(October 17, 2017 at 12:32 pm)Khemikal Wrote: Fine, fine..Igno, I see no reason to bicker. Goodness is created. Option 2. [1]
"I am curious... "what", exactly, is being-good in regard to a non-existing thing?"
Depends on who you ask, I suppose. [2]
If there -is- a "goodness itself", it's a version of option 1. [3]
If goodness isn't arbitrarily defined, if there is a goodness itself, then the creation of some thing does not..in any meaningful sense, impart it with goodness or create goodness. It creates a thing that is good. We're simply describing a creative act in conformity to that standard. Option 1. [4]
Anything that conforms to that standard would be a good thing. It needn't proceed from your god to be so, and your god is itself only a good thing if it conforms to that standard. [5]
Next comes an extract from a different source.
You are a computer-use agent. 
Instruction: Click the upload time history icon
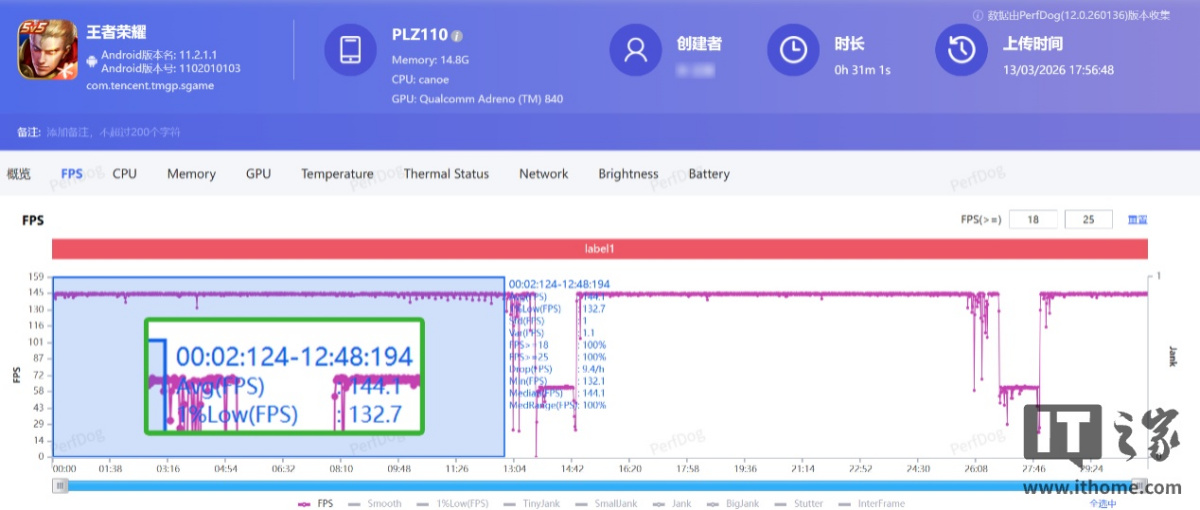click(x=961, y=50)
If your god was otherwise it would not be good, [6] and creating things that participate in his him-ness would not be good.
If instead, you insist that it must proceed from your god and that the creative act of your god (or anyone, really) creates "goodness"...then goodness has been arbitrarily defined as whatever proceeds form your god and is in conformity with it's nature. Option 2. [7]
The problem with theological nominalist ethics in christianity has always been it's allegiance to modified forms of voluntarism, and it's adherents dissatisfaction with the same. [8]
Starting with #8) I AM NEITHER NOMINALIST NOR VOLUNTARIST. What makes you think that I am either?
1) Lol, yes, created goodness is created. Nice work. It's only option 2 if created goodness is arbitrary and unrelated to goodness itself. I repeat my position: created goodness is directly related to uncreated goodness itself.
2) Ya, I'm sure it is, but I am asking you. I was hoping to get the answer which directly depends on the way you understand reality.
3) Well it isn't, really. Both options regard the source of the created things' goodness (i.e. is it in the thing or is it in the creator?). The third option is that the source of goodness is concurrently in both the creator and the created thing in different manners: in the creator subsistently, and in the created through participation. This third option is the classical, pre-voluntarist/nominalist account of creator-created relation. The creator is essentially good through his own essence, the created is essentially good through its participation in the creator's nature.
4) Suppose that x is good. I ask, how is x being-good? You say, what-x-is is [the-cause-of-x's-goodness], and nothing else whatsoever. I ask, how is x being-what-x-is at all? You say (presuming the creative premises in the dilemma) that god causes x-being-what-x-is. I ask:
If god causes (x-being-{what-x-is}), and {what-x-is} is [the-cause-of-x's-goodness] can we say, then, that god causes (x-being-[the-cause-of-x's-goodness])?
If we can, then both god and x are causing x's goodness in two different but no less meaningful ways (i.e. concurrently). Both are sources of x's goodness, with god being the more/most fundamental source. As the most fundamental source, he IS the standard of goodness.
5) Which is like saying god is only god if he conforms to himself. It isn't false, but it isn't really saying anything at all.
6) If my god were otherwise, he would be neither good nor god. Lol.
7) I have never said that goodness "must" proceed from my god, only that things which DO participate in god's essence actually communicate/exhibit god's goodness in ways particular to what-they-are. I have only said that this particular goodness comes from BOTH the thing itself and from goodness itself (i.e. god) according to different manners. I have only said that this particular goodness is not arbitrary, but rather, directly related to the nature of the goodness (i.e. god) in which it participates.
That is not arbitrary definition. If (describing things as "good" because it directly relates to "goodness" in some way) is arbitrarily defining goodness, then I don't know what arbitrary means.